Als het op wijnproeven aankwam, had Tamsin haar eigen inzichten. Maar ze was slechts een jonge studente, en haar mening had weinig gewicht bij deze doorgewinterde professionals. Toch, met Julian aan haar zijde, gaven ze haar beleefd lof.

Cecilia nam een slok rode wijn en voelde de behoefte aan wat frisse lucht.

Toen ze langs Julian en Tamsin liep, spraken ze met een heer die alleen een lokaal dialect sprak.

Cecilia herinnerde zich dat deze man Mason Adams was, een bekende wijnhandelaar uit Land S, beroemd om zijn goede karakter en wijn. Hij stond ook bekend om zijn sterke gehechtheid aan zijn regionale dialect.

Tamsin keek beschaamd, smeekte stilletjes om hulp van Julian, maar Julian was net zo verloren. Hij begreep de standaardtaal van Land S, maar Mason's dialect was een heel ander verhaal.

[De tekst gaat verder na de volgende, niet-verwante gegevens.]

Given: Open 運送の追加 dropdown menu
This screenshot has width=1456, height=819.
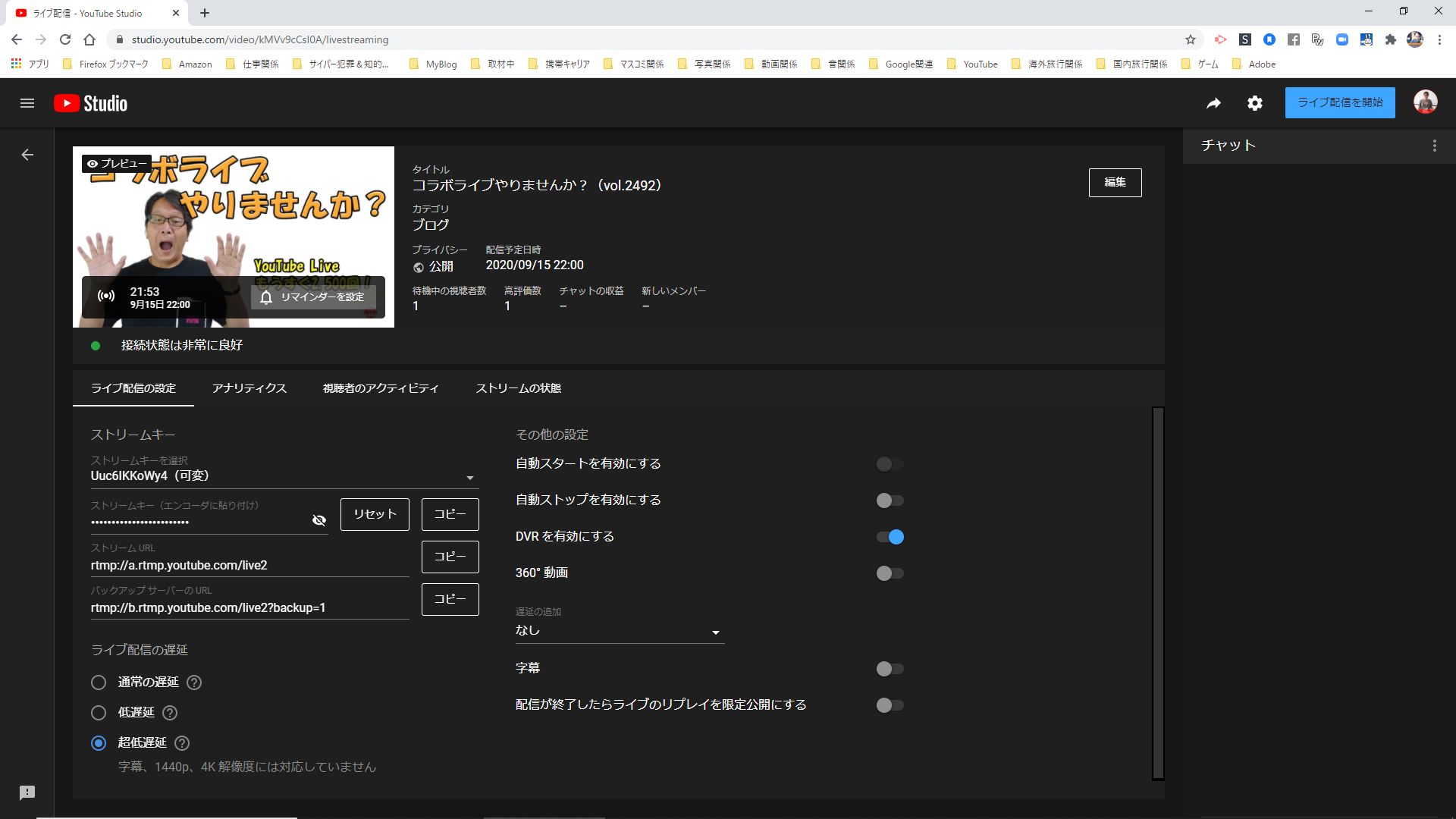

Cecilia vond het amusant en vervolgde het gesprek vloeiend in Mason's lokale dialect.

Mason was eerst verrast, lachte toen hartelijk en schudde Cecilia's hand warm.

Pas toen keek Tamsin echt naar Cecilia en realiseerde zich dat ze dezelfde jurk droegen!

Bovendien waren Cecilia's kapsel, accessoires en schoenen perfect afgestemd op de blauwe avondjurk, waardoor ze eruitzag als een zeemeermin.

Maar Tamsin voelde zich een blauwe boerentrien.

Haar jaloezie onderdrukkend, prees Tamsin, "Cecilia, je beheerst de taal van Land S echt goed."

Julian was ook verrast. Naast de standaardtaal van Land S kon Cecilia zelfs het lokale dialect spreken.

"Wat zei meneer Adams net? Jullie leken een leuk gesprek te hebben," vroeg Tamsin.

Cecilia antwoordde onverschillig, "Hij noemde de Barolo-wijn die hij laatst op de veiling kocht. Ik zei hem dat die zeker in waarde zou stijgen, en dat maakte hem erg blij."

Tamsin begreep het niet. Die fles wijn was geen gelimiteerde editie, en de oude wijnmakerij was altijd lauw geweest. Het zou goed zijn als het zijn waarde kon behouden, laat staan stijgen.

"Ik ging gewoon mee met zijn woorden," kon Cecilia de directe blikken van Julian en Tamsin niet verdragen en legde kort uit.

Julian leek niet overtuigd. Hij vernauwde zijn ogen en vroeg haar met een diepe stem, "Je volgt de wijnmarkt normaal niet. Waarom denk je dat die wijn in waarde zal stijgen?"